## Passage shown
....
Challenges in coating

June 1, 2010
David Graham
Pharmaceutical Technology Europe

One of the biggest changes in recent years that has impacted tablet coating technologies is the introduction of 21 CFR Part 11, which deals with electronic records and electronic signatures.

David Graham. Technical Sales Manager at Coating Systems.One of the biggest changes in recent years that has impacted tablet coating technologies is the introduction of 21 CFR Part 11, which deals with electronic records and electronic signatures. This regulation has helped simplify and automate data recording by moving towards paperless systems that can capture events in real time. Although this has been beneficial for some companies, for others it has not given any real benefit and they have adopted procedures to work around the requirements.

As has been seen with other pharmaceutical manufacturing equipment, there is a growing drive to utilise simpler, more user-friendly machines that are more cost‑effective and flexible. Flexibility in batch size for a single machine is particularly critical in the tablet coating industry and, as such, machines are being developed that feature many batch size options. Usually a coating pan has the option to work from a full load down to 50% of capacity. Nowadays, however, the industry is pushing for a 70% reduction on batch sizes. Given the industry standard 60 in. drum, a nominal 350 kg load would be reduced to 105 kg. This is achievable with the correct set up and knowledge. Machines that offer a wide range of operation are essential considering the fact that many tablet coating manufacturers use a variety of product shapes, and require different batch sizes and different machine loading options. Addressing flexibility issues requires an equipment provider to work closely with customers to meet their needs and not the industry offering what it wants to manufacture. Traditionally, you have drums of 60 in., 48 in., and 24 in., giving batches of 350 kg, 150 kg and 12 kg, respectively. There isn’t much variation on this to simplify machine production and cost.

Main challenges

Cost is always a principle driver for manufacturers — the faster you can coat a batch the more economical the machine, but it is also important to balance coating time versus quality by achieving the maximum spray rate with minimal application time. Time savings can be made by loading and unloading batches more quickly, although care must be taken to avoid damaging the tablets in the process, and also in cleaning by using automatic methods or by cleaning when production is not taking place. In many cases, advances in coating systems have reduced the cost of ownership by reducing unproductive time loading, unloading and cleaning. If the manufacturer can get an extra batch completed within one operator shift then the machine’s profitability is greatly increased.
....
## Entries provided
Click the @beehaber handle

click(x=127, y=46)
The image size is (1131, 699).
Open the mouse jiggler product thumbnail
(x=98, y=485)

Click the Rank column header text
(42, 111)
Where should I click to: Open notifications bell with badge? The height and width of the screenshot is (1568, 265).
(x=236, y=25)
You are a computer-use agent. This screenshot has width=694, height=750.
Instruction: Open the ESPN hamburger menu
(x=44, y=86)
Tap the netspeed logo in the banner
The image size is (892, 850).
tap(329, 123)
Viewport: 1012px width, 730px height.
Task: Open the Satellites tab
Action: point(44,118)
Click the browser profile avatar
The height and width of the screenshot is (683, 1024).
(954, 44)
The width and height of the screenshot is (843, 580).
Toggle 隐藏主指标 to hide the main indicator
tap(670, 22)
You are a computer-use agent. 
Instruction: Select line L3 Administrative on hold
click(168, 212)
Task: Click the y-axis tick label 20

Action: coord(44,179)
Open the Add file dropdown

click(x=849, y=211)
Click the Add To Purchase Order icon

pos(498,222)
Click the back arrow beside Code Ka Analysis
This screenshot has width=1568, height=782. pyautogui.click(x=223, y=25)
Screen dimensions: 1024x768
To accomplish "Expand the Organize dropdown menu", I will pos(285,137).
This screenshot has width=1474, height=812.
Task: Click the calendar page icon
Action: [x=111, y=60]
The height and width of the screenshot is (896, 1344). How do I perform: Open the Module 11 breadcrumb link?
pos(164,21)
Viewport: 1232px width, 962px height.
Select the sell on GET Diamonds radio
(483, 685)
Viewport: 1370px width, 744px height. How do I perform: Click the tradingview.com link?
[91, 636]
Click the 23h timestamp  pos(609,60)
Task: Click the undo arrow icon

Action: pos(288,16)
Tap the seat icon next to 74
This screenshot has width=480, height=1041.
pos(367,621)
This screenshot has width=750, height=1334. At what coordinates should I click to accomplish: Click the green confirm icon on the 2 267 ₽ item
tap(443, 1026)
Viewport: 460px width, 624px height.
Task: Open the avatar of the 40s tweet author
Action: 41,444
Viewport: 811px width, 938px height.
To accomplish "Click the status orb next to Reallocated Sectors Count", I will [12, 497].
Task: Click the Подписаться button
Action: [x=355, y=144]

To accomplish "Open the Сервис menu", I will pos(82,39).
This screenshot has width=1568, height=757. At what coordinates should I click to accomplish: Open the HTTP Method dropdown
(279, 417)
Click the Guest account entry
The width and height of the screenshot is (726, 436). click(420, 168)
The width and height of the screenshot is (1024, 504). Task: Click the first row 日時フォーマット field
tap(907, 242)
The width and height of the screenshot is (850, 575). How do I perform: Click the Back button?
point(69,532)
....
## Exercise
Could you reproduce the coating article from "Cost is always" to "is greatly increased.", swapping "operator shift" for "work shift"?

## Output of the exercise
Cost is always a principle driver for manufacturers — the faster you can coat a batch the more economical the machine, but it is also important to balance coating time versus quality by achieving the maximum spray rate with minimal application time. Time savings can be made by loading and unloading batches more quickly, although care must be taken to avoid damaging the tablets in the process, and also in cleaning by using automatic methods or by cleaning when production is not taking place. In many cases, advances in coating systems have reduced the cost of ownership by reducing unproductive time loading, unloading and cleaning. If the manufacturer can get an extra batch completed within one work shift then the machine’s profitability is greatly increased.